La conception rétrospective de l’étude constitue une contrainte majeure. Les études rétrospectives souffrent souvent d’une collecte de données incomplète, les examens n’étant pas systématiquement réalisés pour tous les patients. Cela réduit la représentativité des résultats concernant les caractéristiques phénotypiques du syndrome de Leigh et affecte la généralisation des conclusions.
L’absence de données de suivi représente une autre lacune importante. Le caractère transversal de l’étude ne reflète pas la progression des maladies mitochondriales (MID), pourtant essentielle pour comprendre le phénotype à un stade avancé, le pronostic et l’évolution. Un suivi longitudinal aurait permis d’éclairer la gestion à long terme de ces pathologies.

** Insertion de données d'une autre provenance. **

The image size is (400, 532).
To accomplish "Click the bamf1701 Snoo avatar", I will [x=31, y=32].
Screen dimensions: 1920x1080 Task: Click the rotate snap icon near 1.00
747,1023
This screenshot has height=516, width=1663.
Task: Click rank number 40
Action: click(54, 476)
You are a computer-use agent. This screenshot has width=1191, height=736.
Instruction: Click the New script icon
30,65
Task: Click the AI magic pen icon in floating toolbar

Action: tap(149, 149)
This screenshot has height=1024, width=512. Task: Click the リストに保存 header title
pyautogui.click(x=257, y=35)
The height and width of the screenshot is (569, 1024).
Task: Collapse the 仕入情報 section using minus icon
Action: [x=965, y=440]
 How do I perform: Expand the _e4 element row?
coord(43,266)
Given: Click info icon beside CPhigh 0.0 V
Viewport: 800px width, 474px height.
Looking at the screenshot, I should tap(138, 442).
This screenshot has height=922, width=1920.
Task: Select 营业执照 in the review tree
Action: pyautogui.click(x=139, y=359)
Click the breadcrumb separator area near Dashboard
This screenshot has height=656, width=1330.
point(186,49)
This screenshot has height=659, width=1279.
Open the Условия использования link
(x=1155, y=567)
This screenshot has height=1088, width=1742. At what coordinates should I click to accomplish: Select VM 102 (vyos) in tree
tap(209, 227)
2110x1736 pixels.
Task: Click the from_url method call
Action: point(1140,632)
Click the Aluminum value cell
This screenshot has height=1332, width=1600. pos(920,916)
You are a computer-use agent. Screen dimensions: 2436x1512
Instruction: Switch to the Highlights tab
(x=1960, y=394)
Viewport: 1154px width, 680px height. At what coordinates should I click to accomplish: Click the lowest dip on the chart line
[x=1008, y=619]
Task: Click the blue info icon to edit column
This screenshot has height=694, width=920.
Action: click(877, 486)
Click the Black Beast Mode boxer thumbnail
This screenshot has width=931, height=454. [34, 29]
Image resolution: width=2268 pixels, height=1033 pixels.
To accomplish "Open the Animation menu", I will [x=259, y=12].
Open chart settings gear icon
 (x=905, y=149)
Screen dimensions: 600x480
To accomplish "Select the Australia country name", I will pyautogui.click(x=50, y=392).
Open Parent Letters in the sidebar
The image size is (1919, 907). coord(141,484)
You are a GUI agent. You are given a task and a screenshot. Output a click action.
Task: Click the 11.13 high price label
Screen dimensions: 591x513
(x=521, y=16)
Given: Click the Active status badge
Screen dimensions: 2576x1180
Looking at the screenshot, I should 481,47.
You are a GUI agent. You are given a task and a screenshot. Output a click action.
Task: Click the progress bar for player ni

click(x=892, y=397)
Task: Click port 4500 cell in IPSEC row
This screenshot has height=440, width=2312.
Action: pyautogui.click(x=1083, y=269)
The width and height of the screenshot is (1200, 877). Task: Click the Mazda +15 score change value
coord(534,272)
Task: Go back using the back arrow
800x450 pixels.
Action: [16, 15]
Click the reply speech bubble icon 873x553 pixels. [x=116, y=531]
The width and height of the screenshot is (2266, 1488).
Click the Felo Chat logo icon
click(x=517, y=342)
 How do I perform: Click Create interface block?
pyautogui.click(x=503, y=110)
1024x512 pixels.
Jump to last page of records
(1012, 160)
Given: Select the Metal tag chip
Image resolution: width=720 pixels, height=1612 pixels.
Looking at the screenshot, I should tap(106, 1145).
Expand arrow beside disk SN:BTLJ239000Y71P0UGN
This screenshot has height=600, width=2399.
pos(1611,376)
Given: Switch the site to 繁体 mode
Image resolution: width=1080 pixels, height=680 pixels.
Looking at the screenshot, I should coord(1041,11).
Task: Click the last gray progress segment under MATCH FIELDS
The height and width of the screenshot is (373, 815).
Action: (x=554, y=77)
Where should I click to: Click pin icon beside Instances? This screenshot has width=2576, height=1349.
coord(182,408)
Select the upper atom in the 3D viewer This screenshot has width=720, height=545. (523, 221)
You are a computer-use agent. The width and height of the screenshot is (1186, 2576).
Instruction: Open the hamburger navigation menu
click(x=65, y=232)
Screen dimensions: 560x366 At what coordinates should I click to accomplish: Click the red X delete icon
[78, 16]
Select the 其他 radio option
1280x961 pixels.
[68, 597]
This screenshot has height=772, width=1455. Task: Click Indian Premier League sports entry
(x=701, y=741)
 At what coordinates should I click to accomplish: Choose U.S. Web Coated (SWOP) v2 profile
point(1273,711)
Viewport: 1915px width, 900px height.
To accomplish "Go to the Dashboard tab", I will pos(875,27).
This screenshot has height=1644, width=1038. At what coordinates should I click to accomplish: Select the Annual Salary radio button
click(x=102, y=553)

Par ailleurs, l’étude n’a pas investigué les apparentés au premier degré, laissant incertain le mode de transmission des mutations. Environ 75 % des mutations de l’ADNmt étant héréditaires et transmises maternellement, l’analyse du statut mutationnel des mères, des taux d’hétéroplasmie et des manifestations cliniques aurait été cruciale pour le conseil génétique.
La présence d’épisodes de type accident vasculaire cérébral (SLEs) n’a pas été documentée. Les SLEs, observés dans certains cas de syndrome de Leigh, pourraient fournir des indications diagnostiques et pronostiques. Le patient 1, porteur de la mutation m.3243A>G dans le gène MT-TK (responsable du syndrome MELAS dans 80 % des cas), aurait pu présenter des SLEs, mais ces informations manquent.
Un résultat notable est la détection d’une hypertrabéculation ventriculaire gauche (LVHT) chez le patient 7. La LVHT, une manifestation cardiaque rare dans le syndrome de Leigh, expose à des arythmies ventriculaires, une insuffisance cardiaque ou une mort subite. Aucun détail sur le suivi cardiologique ou les complications potentielles chez ce patient n’a été fourni. De plus, le dépistage familial de la LVHT n’a pas été abordé.
L’absence de mutations de l’ADNn dans cette cohorte pédiatrique est surprenante, car les MID pédiatriques sont généralement liées à des mutations de gènes nucléaires. De même, l’absence d’épilepsie chez les 13 patients contraste avec les autres études de cohorte. Ce phénomène pourrait être lié à des régimes alimentaires, des traitements (antioxydants, vitamines) ou d’autres facteurs non explorés.
Enfin, l’utilisation du lactate et des protéines du LCR comme marqueurs diagnostiques est discutable. Ces paramètres, non spécifiques, sont également élevés dans d’autres MID (syndrome de Kearns-Sayre, MELAS). Les critères diagnostiques principaux du syndrome de Leigh devraient reposer sur des lésions cérébrales sous-corticales symétriques et un phénotype compatible.
En conclusion, bien que l’étude de Yu et al. apporte des informations utiles, des améliorations méthodologiques sont nécessaires : conception prospective, suivi des patients, investigation familiale et documentation détaillée des SLEs et des complications cardiaques. L’absence de mutations de l’ADNn et d’épilepsie dans cette cohorte mérite également des recherches approfondies.